• [What to work on]
[A] In the Biennale review, what is Cameron Jamie's Smiling Disease made of?
[B] Write out the Biennale review word for word from "There are also" to "Avezzù. Image courtesy La Biennale di Venezia.".
[C] Carry the Biennale review forward from its final sentence.

• [Passage to read]
⁂
Kaari Upson, There Is No Such Thing as Outside, 2017–19. Mixed media. Photo: Italo Rondinella. Image courtesy La Biennale di Venezia.

There are also a variety of “primitivisms” on display. One of the most compelling is Cameron Jamie’s Smiling Disease (2008), an installation of masks that the artist commissioned from Austrian craftspeople that reference the Alpine folk tradition of the Perchten, figures related to the demonic Krampus, that terrorizer of naughty children during the Christmas season. Composed of carved wood, sticks, hair, and other materials, the objects replace twentieth-century modernism’s insistent “othering” of primitivism with a homegrown version.

Cameron Jamie, Smiling Disease, 2008. 11 carved masks and 9 carved pedestals. Photo: Andrea Avezzù. Image courtesy La Biennale di Venezia.

And speaking of modernism, a thread of formalist investigations into twentieth-century European art, including Carol Bove’s sculptures and Ulrike Müller’s woven rugs and enamel paintings, serves as a kind of ballast in the otherwise somewhat chaotic installation. In a show that is heavy both on “message art” and on pastiche of many kinds, the deceptive simplicity of Bove’s twisted and dented metal shapes, covered in candy-colored urethane paint, or Müller’s 1930s-feeling quasi-abstractions, have a sort of gravitas—a playful gravitas, if you can imagine such a thing. They wear their conceptual antecedents lightly, while offering really convincing, fresh aesthetic ideas about how vision is always embodied, how the eye can feel as much as see.
⁂
• [Recorded information]

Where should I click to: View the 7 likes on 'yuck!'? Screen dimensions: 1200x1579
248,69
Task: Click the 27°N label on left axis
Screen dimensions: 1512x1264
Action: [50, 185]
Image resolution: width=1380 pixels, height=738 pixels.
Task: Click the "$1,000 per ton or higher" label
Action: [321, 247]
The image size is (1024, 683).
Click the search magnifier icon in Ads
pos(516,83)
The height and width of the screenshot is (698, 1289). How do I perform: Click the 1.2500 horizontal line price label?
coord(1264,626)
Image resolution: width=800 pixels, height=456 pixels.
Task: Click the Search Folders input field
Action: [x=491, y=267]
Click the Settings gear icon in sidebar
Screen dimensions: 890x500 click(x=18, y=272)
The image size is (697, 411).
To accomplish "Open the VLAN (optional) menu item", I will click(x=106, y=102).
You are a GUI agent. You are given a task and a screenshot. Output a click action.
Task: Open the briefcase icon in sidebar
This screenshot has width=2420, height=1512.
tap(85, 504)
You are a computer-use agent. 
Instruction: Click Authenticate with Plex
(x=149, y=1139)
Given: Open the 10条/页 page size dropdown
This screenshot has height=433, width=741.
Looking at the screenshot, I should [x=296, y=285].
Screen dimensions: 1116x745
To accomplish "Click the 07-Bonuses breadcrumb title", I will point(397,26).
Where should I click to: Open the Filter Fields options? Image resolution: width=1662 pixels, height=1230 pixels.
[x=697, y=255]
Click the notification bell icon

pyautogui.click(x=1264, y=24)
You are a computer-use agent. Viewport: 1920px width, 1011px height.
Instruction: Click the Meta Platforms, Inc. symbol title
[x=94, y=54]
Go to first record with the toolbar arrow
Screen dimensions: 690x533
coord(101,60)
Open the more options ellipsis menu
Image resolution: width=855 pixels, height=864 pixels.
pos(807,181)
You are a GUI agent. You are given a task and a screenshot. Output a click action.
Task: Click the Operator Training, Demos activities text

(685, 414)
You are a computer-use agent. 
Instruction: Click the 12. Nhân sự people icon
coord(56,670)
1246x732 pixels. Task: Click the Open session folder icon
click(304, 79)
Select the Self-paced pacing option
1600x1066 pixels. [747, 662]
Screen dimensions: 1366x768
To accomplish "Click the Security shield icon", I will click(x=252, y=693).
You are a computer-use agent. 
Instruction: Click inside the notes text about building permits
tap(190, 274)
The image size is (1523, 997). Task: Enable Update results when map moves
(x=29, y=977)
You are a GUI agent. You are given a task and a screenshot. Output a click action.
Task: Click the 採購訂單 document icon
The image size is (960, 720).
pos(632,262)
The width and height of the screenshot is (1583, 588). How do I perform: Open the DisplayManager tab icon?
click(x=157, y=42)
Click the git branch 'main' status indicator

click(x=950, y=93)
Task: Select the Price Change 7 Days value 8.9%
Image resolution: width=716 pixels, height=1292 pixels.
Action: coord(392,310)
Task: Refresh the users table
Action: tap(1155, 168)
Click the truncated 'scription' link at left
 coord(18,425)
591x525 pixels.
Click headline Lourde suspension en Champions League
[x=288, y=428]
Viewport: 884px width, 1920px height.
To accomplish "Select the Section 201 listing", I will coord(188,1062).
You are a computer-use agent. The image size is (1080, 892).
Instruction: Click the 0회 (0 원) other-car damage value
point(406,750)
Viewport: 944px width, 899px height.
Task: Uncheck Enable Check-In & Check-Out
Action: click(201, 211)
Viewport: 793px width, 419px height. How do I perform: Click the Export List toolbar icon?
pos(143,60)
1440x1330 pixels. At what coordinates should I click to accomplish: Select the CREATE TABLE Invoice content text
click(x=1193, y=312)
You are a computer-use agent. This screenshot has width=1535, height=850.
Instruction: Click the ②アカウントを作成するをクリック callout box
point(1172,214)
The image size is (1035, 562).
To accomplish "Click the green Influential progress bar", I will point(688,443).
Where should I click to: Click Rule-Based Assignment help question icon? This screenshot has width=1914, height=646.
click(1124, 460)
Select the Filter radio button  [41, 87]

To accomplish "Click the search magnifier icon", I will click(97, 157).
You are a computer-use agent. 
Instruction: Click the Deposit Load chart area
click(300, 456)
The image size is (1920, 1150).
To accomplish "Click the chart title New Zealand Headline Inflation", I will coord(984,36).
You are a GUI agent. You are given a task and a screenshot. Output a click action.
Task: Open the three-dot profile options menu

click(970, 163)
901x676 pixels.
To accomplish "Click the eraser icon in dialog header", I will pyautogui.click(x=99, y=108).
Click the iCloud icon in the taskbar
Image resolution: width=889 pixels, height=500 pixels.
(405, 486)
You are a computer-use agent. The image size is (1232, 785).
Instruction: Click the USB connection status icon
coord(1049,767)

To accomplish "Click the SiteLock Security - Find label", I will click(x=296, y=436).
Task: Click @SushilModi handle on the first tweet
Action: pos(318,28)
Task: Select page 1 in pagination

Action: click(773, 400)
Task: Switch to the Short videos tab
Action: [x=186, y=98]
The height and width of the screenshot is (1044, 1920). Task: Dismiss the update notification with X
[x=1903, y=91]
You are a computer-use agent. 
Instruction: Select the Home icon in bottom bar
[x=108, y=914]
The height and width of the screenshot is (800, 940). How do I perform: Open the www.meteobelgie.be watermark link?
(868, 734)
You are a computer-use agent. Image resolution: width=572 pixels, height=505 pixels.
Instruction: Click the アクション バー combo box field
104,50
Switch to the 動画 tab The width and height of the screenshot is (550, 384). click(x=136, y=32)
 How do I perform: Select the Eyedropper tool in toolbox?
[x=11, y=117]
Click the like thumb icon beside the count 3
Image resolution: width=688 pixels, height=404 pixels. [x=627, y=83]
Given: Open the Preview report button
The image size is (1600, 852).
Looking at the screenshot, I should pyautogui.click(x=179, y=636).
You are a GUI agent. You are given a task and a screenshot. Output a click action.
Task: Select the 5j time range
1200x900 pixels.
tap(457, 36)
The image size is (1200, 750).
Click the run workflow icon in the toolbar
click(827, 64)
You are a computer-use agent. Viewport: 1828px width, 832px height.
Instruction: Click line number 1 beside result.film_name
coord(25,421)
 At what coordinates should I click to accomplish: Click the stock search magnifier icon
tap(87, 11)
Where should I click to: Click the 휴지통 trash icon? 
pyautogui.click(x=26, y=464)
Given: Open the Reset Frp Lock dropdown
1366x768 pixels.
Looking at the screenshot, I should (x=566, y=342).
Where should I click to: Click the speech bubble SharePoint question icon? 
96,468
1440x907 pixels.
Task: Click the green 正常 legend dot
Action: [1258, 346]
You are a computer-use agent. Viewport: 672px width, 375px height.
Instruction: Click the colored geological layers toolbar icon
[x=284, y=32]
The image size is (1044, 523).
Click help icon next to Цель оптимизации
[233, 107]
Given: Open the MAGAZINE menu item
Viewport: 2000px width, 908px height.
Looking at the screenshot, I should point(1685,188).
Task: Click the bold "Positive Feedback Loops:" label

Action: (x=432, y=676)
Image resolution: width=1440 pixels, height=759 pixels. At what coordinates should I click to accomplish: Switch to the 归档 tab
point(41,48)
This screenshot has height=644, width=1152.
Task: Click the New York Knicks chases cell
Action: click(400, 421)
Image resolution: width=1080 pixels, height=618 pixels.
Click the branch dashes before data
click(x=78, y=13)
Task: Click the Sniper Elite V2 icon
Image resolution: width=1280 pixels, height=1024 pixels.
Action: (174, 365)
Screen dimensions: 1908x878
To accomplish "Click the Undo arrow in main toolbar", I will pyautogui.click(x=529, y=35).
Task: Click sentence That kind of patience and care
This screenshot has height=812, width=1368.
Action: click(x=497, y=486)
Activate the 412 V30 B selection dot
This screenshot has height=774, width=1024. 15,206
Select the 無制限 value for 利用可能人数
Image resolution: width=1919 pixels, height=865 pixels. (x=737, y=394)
⁂
• [Answers for this exercise]
[A] Carved wood, sticks, hair, and other materials.

[B]
There are also a variety of “primitivisms” on display. One of the most compelling is Cameron Jamie’s Smiling Disease (2008), an installation of masks that the artist commissioned from Austrian craftspeople that reference the Alpine folk tradition of the Perchten, figures related to the demonic Krampus, that terrorizer of naughty children during the Christmas season. Composed of carved wood, sticks, hair, and other materials, the objects replace twentieth-century modernism’s insistent “othering” of primitivism with a homegrown version.

Cameron Jamie, Smiling Disease, 2008. 11 carved masks and 9 carved pedestals. Photo: Andrea Avezzù. Image courtesy La Biennale di Venezia.

[C]
Carol Bove, 2017–19. Stainless steel, found steel, and urethane paint. Photo: Maris Mezulis. Image courtesy La Biennale di Venezia.

The Death of the Curator?

For all Rugoff’s commitment to heterogeneity, plurality, complexity, and nuance, there are many ways in which this show is a clear call to order for the art world. Rugoff’s efforts to cede curatorial authority—his own version of death of the author—is plagued with a structural problem, as Foucault pointed out back in the 1960s: even if you try to kill the author, something always manages to function in its place. In this case, it seems like it’s the market and its need for art stars that fills the void.

One big sign of this was the very pointed decision to award a Golden Lion to the artist Jimmie Durham, a move that feels like an attempt at re-entrenchment by an art-world elite tired of all the protest that has been roiling museums in recent years. Durham was the target of American Indian activists in 2017 and 2018, as a retrospective of his work traveled across the US, over his fuzzy claims to Cherokee heritage; members of the Cherokee nations claimed there was no evidence, whether through records or through social ties, to believe he is Cherokee. A number of artists and writers objected to the way he was being allowed to take up space on museum schedules that rarely, if ever, include Indigenous artists. In Rugoff’s statement about his choice to nominate Durham, the curator avoided mention of Durham’s heritage entirely, recasting the artist’s work, which has long drawn upon white settlers’ stereotypes of Indigenous culture, as a kind of universal reflection on otherness. Describing the artist’s use of “natural materials” to evoke “particular histories” (these went unnamed), Durham’s work is thus interpreted as a decades-long meditation on “Eurocentric views and prejudices” that highlights “the oppression and misunderstanding of different ethnic populations around the world by colonial powers.” What a strange gambit—to recuperate a controversial artist by speaking of his work in the most anodyne generalities—at an exhibition that aims, according to its voluminous catalog, to challenge “oversimplification” and highlight nuance in an era of easily digestible sound bites.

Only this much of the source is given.